Gold Market Update
Let's see, since our last update:
- The New York Fed President said the US Dollar is a little overvalued. The US Treasury Secretary said he supports a strong US dollar policy.
- New York traders watched Comex spot gold close the week above $300 for the second time in two months, also the second time in two years. The Head of the German Bundesbank said he wants to sell gold in 2004 to buy stocks.
- An Argentinean can now buy a Peso for 34 US cents. A Republican President implemented onerous trade barriers.
- Many Japanese investors continue to show a preference for gold over paper. Consumer confidence in the US jumped to its highest level since August 2001.
- A high profile bond fund manager warns of the dangers inherent in an over-leveraged balance sheet. Wall Street economists and CNBC talking heads forecast a strong recovery.
- Some folks get it. Some folks don't.
In our June 2001 update, we reported that, according to Standard Equities, gold production could decline by 35% (900 tonnes) by 2009. Nothing has changed in the gold mining world that would alter this estimate.

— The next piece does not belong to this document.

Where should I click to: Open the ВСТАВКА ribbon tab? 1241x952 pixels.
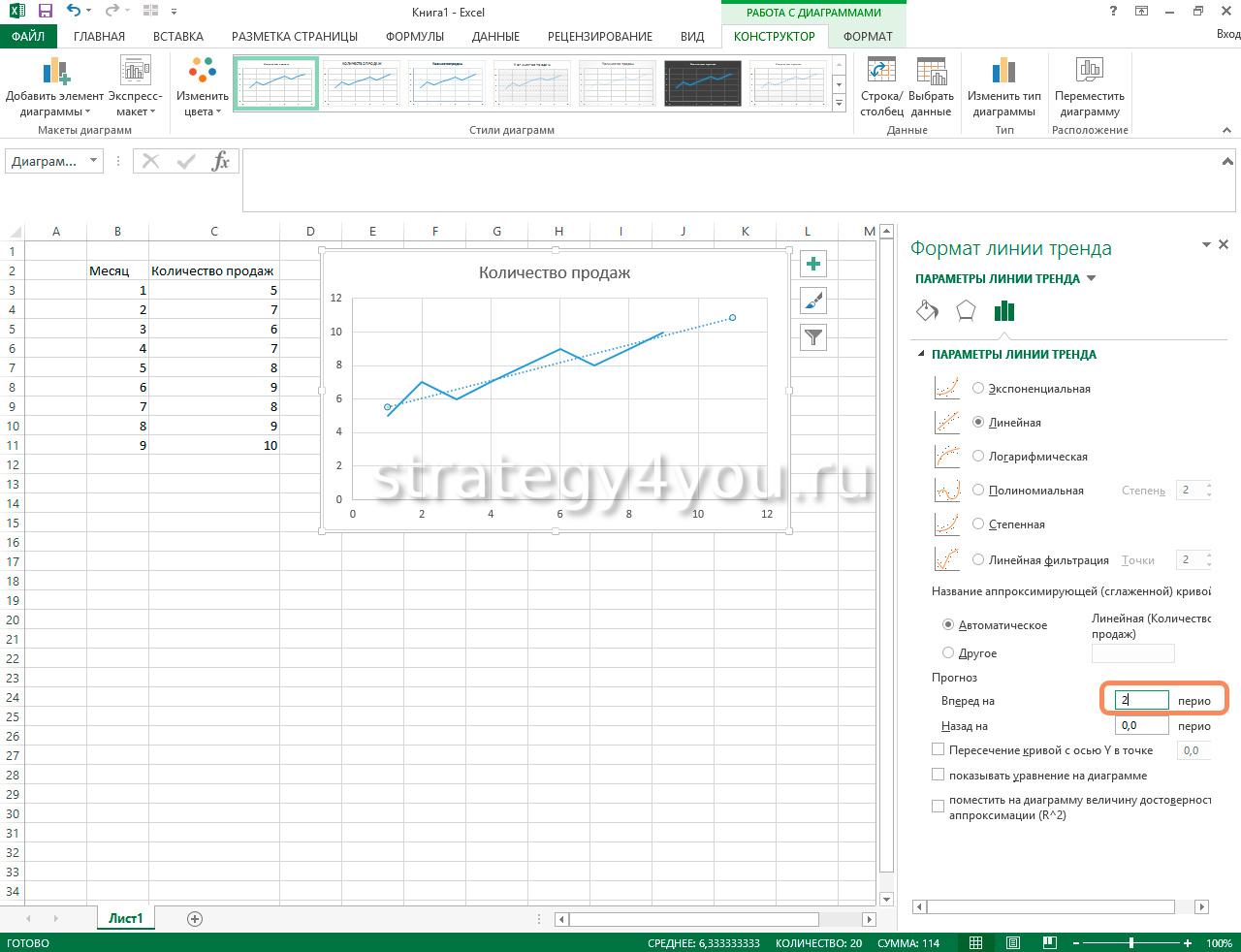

In fact, a recent trip to the Prospectors and Developers Association of Canada (PDAC) conference reinforced our view that newly mined gold production has peaked and will now begin to decline at an accelerating rate for years to come. Each year miners, geologists, and prospectors gather at the PDAC in Toronto to display their wares, renew acquaintances, exchange ideas, contemplate deals, and drink more than they should. It draws several thousand participants from around the globe, and has become the premier event of its kind.

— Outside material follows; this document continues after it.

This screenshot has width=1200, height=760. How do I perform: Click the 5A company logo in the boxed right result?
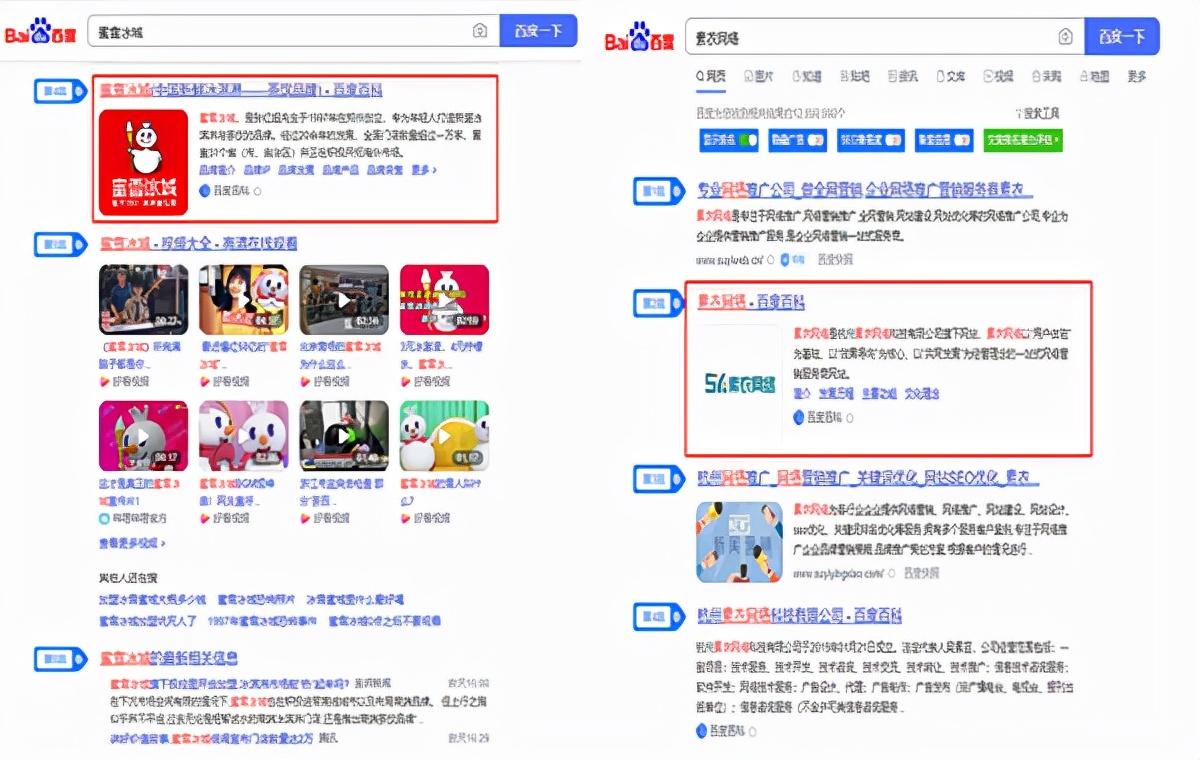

Despite the stellar performance of gold shares over the past year and the perky bullion price, new exploration plays were very few and far between. Exploration companies rely on funds from investors and larger mining companies, however, since 1997 the funding needed to generate new exploration and the next generation of mines has been miniscule at best. Bulyanhulu, Sadiola, Veladero, Pierina, and Geita are all world class gold deposits that are being mined or developed by major mining companies. All were found by junior exploration companies during the 1993 to 1996 global exploration boom. The majors are notorious for their lack of exploration success. Their forte is development, mining, and expansion. This begs the question: given the lack of funding for exploration, who is looking for the next 119 million ounces - the gold that is depleted through mining each year? Many of the junior gold companies at the PDAC conference were promoting properties they have hung on to through the bear market. Properties that didn't quite make it in the last cycle. Others have acquired cast-offs from the majors that were deemed too small or too difficult to develop at prices below $300.

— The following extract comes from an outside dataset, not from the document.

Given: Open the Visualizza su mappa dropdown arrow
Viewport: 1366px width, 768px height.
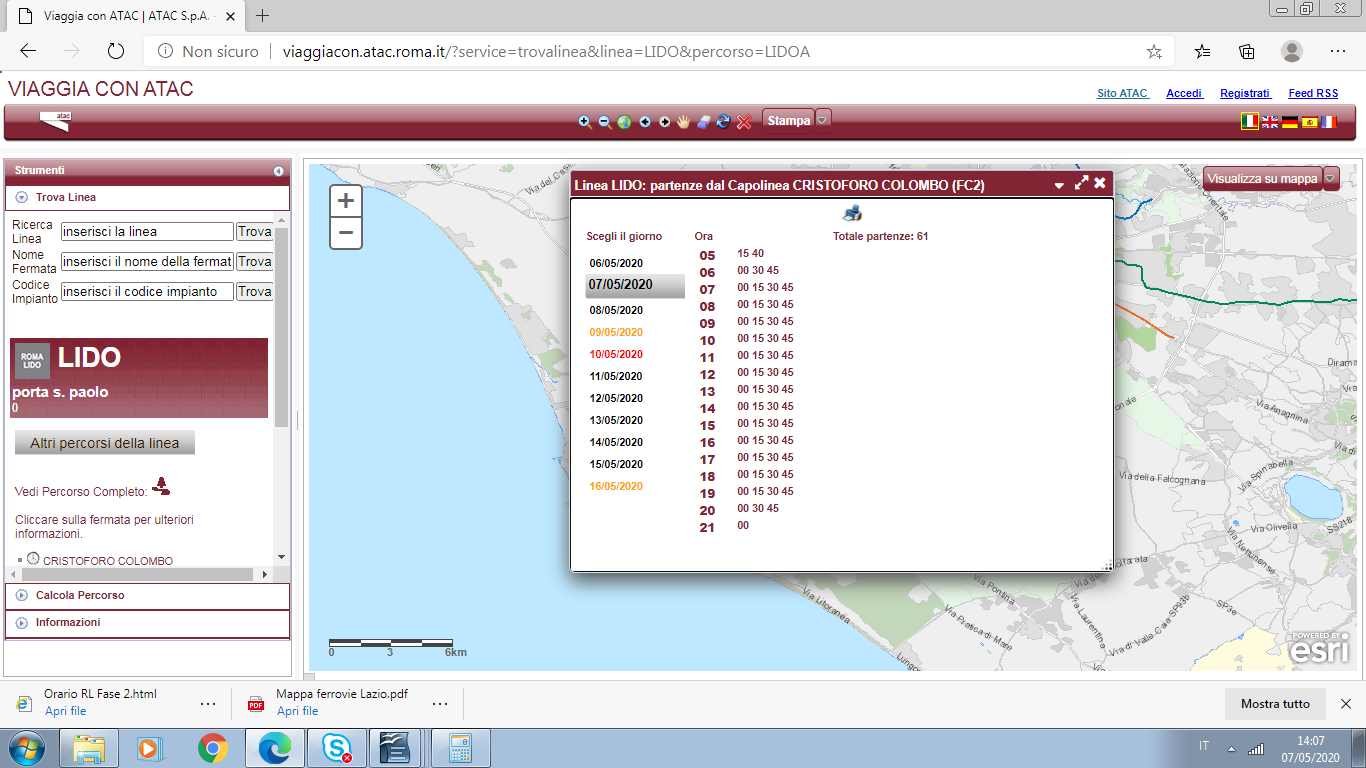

Mineable gold deposits are extremely hard to find, and profitable deposits even harder. There is no doubt that if gold prices stay in the $300+ range for an extended period, funds will be made available to the exploration sector. However, the time it will take to find new deposits when starting from scratch will be measured in years. Add to that about five years to drill, plan, finance, and develop a mine and the lead-time can easily add up to a decade. Most of the majors have a limited number of projects on the shelf that will be developed if and when they are convinced that the long-term gold price will hold above $300. However, we estimate that this added production will only stem the decline, not stop it. Meanwhile, we expect that fabrication and investment demand combined will continue to grow at the 1.8% average annual rate (2.1 million ounces) of the last ten years. No one knows whether the Central Banks will continue to sell their gold in sufficient quantities to fill the supply/demand gap. In 2000 there was a shortage of tech stocks. In 2001 there was a shortage of natural gas. In 2002 there is a shortage of single family homes. Shortages provide investors with unique opportunities to achieve extraordinary gains. They also carry the potential for gut-wrenching losses if the investor is late and the duration of the shortage is over estimated. There may never be a shortage of gold, but the possibility looms, along with the possibility of winning or losing a fortune.